**Brief:**
Your answer must consist solely of the lines from the one containing "Open the Shop by category menu" through the last line of the records below, reproduced exactly, with all pictures omitted.

---------------

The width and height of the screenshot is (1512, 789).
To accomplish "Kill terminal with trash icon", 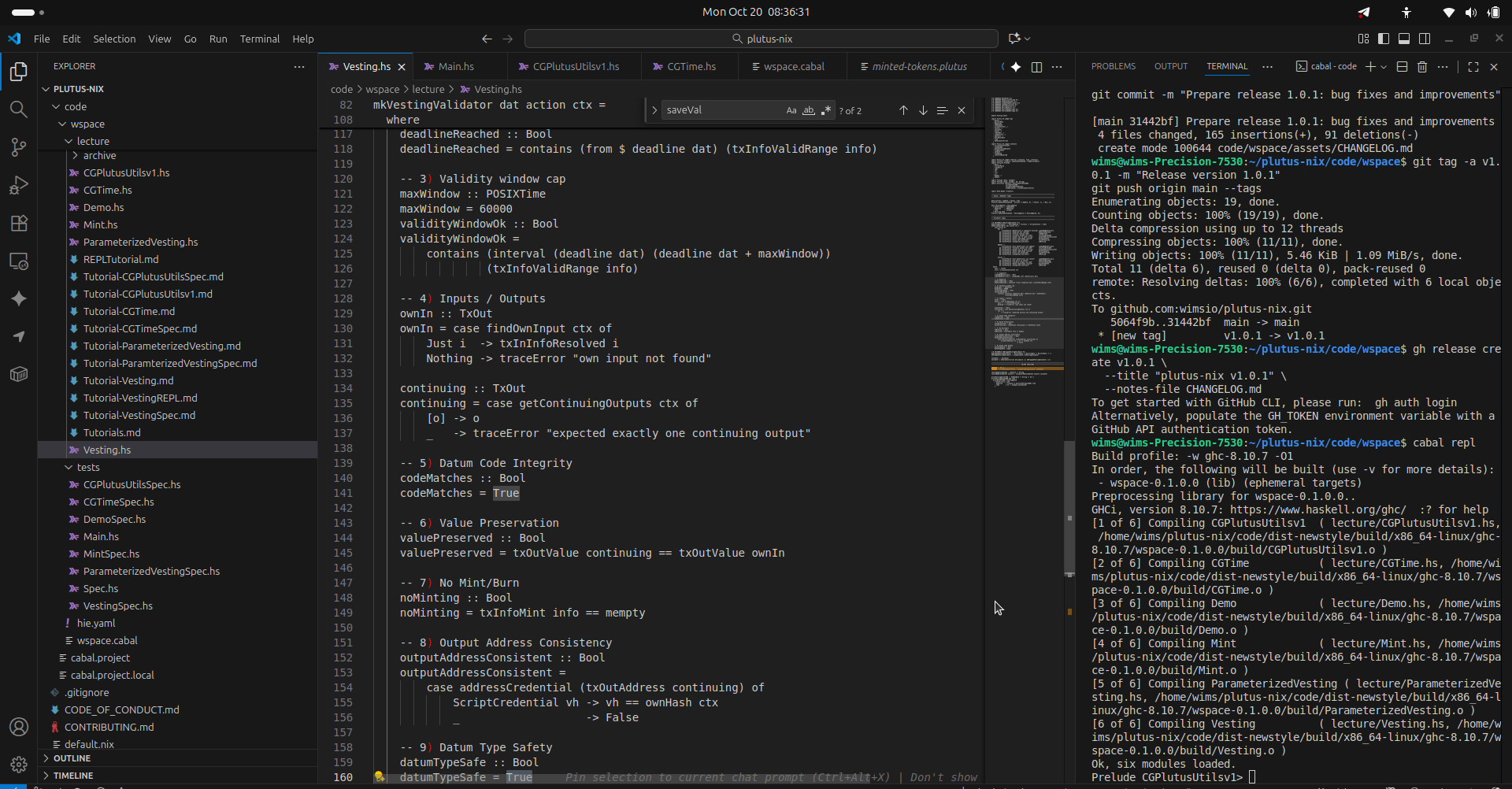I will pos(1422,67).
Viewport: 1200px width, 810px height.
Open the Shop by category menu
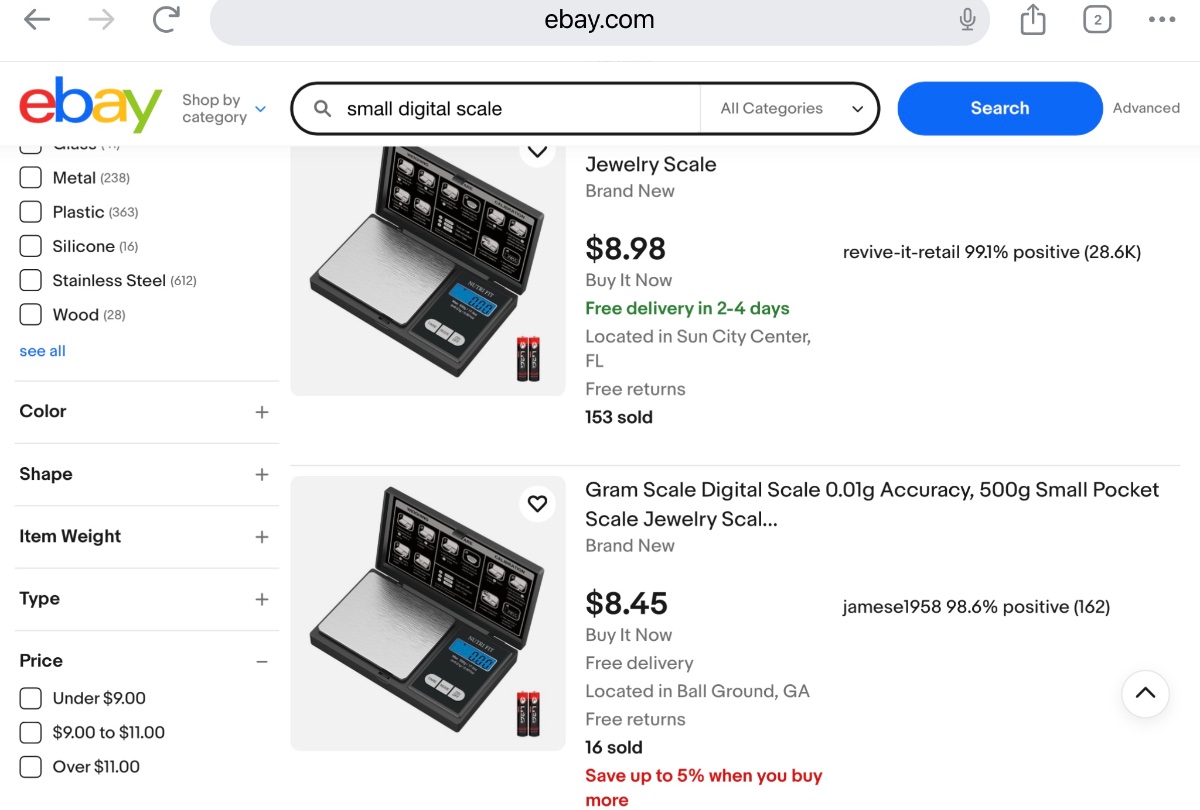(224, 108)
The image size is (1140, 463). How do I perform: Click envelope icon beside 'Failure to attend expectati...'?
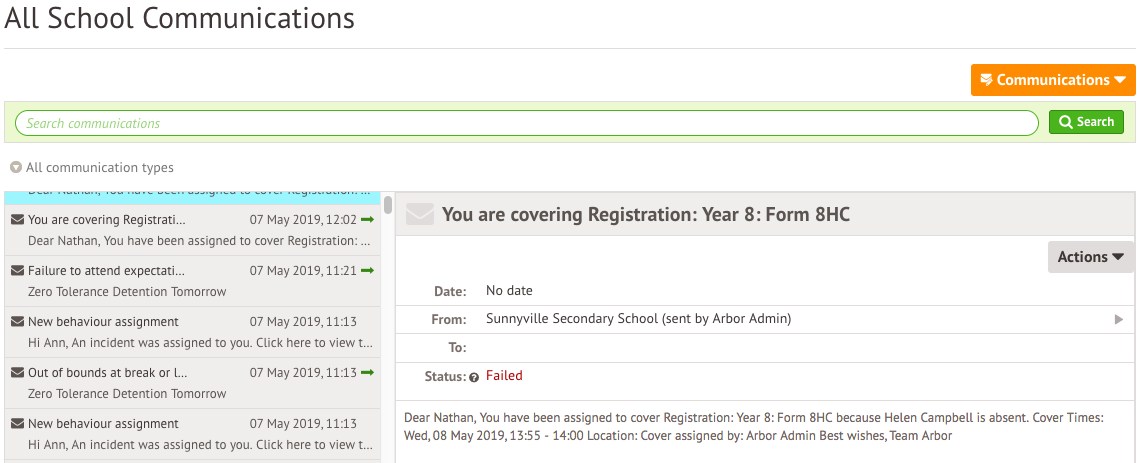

---------------

**Your response:**
Open the Shop by category menu
(224, 108)
The image size is (1140, 463). How do I perform: Click envelope icon beside 'Failure to attend expectati...'?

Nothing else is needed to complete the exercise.